Public Papers - 1990
Statement on Signing the National and Community Service Act of 1990
Today I am signing S. 1430, the ``National and Community Service Act of 1990.'' There can be no nobler goal than to strengthen the American ethic of community service and to help translate this ethic into meaningful action. S. 1430 will make an important contribution to achieving this goal.
I am particularly pleased that S. 1430 includes provisions for the initial funding of a private, nonprofit foundation that will promote the ethic of community service, disseminate information about successful local activities to other communities across the Nation, and stimulate the development of new leaders and their community service initiatives. Government cannot rebuild a family or reclaim a sense of neighborhood, and no bureaucratic program will ever solve the pressing human problems that can be addressed by a vast galaxy of people working voluntarily in their own backyards. The Points of Light Foundation will help that galaxy to grow and flourish in the years ahead.
S. 1430 also includes a number of new programs that use more traditional techniques of fostering community service, including Federal grants and demonstration projects. An important role can be played by programs of this kind, and I am committed to ensuring that these new initiatives are administered in an effective fashion. I note that participants in some of the new programs will be paid by the Government to engage in community service. Although the use of financial incentives may be appropriate in some circumstances, I have reservations about the wisdom of employing ``paid volunteers'' to the extent contemplated by S. 1430.

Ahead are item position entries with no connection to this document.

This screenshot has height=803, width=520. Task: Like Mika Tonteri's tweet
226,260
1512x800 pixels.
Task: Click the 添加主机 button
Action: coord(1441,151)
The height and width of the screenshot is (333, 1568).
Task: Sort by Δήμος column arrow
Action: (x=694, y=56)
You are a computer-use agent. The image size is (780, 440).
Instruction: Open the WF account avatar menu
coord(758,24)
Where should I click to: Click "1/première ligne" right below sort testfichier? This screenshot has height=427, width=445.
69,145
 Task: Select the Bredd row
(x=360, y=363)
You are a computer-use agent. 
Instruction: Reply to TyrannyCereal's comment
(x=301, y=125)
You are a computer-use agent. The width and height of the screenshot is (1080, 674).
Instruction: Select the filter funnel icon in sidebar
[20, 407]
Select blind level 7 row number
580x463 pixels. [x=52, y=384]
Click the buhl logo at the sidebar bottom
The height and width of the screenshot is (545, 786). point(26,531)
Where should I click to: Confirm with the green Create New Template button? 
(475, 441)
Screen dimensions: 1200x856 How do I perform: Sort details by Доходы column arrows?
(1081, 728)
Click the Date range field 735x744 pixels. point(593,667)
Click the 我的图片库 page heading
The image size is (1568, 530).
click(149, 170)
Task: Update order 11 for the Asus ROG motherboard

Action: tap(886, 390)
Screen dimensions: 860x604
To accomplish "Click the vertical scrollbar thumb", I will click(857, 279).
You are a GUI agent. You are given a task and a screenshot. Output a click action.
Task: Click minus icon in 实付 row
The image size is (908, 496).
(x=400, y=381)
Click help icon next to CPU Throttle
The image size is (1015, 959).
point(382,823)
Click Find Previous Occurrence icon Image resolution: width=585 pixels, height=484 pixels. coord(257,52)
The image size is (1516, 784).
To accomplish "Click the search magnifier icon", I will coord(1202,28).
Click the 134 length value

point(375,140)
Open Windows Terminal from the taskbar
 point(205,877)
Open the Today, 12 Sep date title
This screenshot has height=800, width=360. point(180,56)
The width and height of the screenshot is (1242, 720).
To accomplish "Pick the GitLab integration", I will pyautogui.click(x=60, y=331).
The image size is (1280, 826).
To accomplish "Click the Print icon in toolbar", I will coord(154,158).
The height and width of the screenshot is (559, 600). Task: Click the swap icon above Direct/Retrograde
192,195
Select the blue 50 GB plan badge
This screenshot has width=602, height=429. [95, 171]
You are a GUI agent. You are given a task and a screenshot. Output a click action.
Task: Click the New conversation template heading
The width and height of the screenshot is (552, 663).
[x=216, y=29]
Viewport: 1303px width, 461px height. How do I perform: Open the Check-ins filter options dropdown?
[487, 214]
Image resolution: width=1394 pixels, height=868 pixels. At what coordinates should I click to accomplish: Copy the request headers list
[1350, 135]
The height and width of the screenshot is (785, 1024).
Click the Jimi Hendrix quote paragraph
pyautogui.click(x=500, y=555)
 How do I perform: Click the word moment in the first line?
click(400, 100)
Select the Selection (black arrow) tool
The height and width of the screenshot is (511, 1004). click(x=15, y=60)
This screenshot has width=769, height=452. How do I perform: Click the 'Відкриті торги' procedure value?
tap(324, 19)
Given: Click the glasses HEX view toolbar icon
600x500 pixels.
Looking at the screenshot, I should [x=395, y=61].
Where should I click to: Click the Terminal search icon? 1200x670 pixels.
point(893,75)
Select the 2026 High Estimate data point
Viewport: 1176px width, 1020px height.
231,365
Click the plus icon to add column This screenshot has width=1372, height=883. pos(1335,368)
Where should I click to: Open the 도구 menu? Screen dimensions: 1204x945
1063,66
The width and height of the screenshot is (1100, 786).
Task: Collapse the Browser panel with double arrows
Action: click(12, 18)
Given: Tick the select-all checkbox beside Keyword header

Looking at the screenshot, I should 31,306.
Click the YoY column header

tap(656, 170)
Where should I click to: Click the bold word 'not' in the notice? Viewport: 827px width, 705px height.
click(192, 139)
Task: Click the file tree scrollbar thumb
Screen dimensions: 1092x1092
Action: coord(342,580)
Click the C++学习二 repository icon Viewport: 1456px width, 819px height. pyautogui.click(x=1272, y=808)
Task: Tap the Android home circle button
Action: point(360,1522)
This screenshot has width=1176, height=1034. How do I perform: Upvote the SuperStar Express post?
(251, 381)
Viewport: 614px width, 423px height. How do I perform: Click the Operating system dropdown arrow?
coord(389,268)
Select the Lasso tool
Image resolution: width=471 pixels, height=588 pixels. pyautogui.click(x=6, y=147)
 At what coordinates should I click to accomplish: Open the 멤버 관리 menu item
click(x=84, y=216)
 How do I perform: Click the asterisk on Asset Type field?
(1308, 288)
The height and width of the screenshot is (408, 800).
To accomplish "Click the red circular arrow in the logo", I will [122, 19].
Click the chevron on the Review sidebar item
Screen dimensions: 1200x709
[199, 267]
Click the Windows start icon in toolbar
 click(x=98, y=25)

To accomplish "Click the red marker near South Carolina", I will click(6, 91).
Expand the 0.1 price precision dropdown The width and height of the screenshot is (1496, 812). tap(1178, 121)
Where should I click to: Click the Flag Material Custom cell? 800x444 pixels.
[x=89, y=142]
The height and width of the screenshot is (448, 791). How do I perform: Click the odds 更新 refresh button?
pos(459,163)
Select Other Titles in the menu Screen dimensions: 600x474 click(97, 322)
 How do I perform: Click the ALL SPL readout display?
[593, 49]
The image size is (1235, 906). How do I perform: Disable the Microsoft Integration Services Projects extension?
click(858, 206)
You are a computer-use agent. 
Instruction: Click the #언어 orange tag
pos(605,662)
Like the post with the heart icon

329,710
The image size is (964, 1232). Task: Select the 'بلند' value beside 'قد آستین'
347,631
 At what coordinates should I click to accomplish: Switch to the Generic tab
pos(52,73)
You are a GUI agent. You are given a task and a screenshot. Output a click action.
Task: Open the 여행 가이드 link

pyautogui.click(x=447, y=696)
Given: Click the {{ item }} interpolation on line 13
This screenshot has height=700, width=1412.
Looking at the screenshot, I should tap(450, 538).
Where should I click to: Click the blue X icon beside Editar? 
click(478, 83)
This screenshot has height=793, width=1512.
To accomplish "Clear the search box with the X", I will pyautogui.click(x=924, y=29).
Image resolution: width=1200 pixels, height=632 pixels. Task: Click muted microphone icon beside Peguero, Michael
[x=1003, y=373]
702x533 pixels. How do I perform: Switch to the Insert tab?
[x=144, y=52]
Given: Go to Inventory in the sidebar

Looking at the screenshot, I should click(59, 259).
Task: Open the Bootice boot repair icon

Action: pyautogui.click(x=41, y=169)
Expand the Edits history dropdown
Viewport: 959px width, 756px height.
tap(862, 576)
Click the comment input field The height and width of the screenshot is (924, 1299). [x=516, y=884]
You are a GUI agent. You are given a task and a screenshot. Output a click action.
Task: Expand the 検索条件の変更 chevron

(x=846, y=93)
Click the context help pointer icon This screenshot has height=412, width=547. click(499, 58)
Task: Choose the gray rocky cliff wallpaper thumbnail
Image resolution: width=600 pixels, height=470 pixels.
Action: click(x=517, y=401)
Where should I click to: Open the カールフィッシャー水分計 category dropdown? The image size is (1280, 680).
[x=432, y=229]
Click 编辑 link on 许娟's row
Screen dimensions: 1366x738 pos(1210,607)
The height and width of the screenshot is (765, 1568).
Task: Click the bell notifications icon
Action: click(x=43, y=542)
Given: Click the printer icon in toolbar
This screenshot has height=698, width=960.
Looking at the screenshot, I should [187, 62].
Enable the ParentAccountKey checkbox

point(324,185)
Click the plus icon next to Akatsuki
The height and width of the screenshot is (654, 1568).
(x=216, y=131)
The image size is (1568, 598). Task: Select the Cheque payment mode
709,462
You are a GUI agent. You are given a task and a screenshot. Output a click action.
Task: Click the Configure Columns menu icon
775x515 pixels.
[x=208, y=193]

I must also note that there are constitutional defects in two provisions of S. 1430. Section 190 creates a Commission on National and Community Service to administer several of the programs established by the Act. The Commission in turn is to be administered by a Board of Directors composed of 21 members appointed by the President and confirmed by the Senate. Section 190(b), however, purports to limit the President's choice of nominees to the Board. Under section 190(b), the Board must be ``balanced according to the race, ethnicity[,] age and gender of its members''; must include no more than 11 members of the same political party; must include seven members nominated by the Speaker of the House of Representatives; and must include seven members nominated by the Majority Leader of the Senate.
Under the Appointments Clause of the Constitution, article II, section 2, clause 2, congressional participation in such appointments may be exercised only through the Senate's advice and consent with respect to Presidential nominees. Accordingly, the restrictions in section 190(b) on my choice of nominees to the Board of Directors are without legal force or effect. I direct the Attorney General to prepare remedial legislation for submission to the Congress during its next session, so that the Act can be brought into compliance with the Constitution's requirements.
In addition, section 602(b) of S. 1430 purports to condition my authority to transfer certain funds from one account to another on the subsequent approval of congressional committees. This attempt to condition my authority constitutes a legislative veto device of the kind declared unconstitutional in INS v. Chadha, 462 U.S. 919 (1983), and I will treat it as having no legal force or effect.
The White House,
November 16, 1990.
Note: S. 1430, approved November 16, was assigned Public Law No. 101 - 610.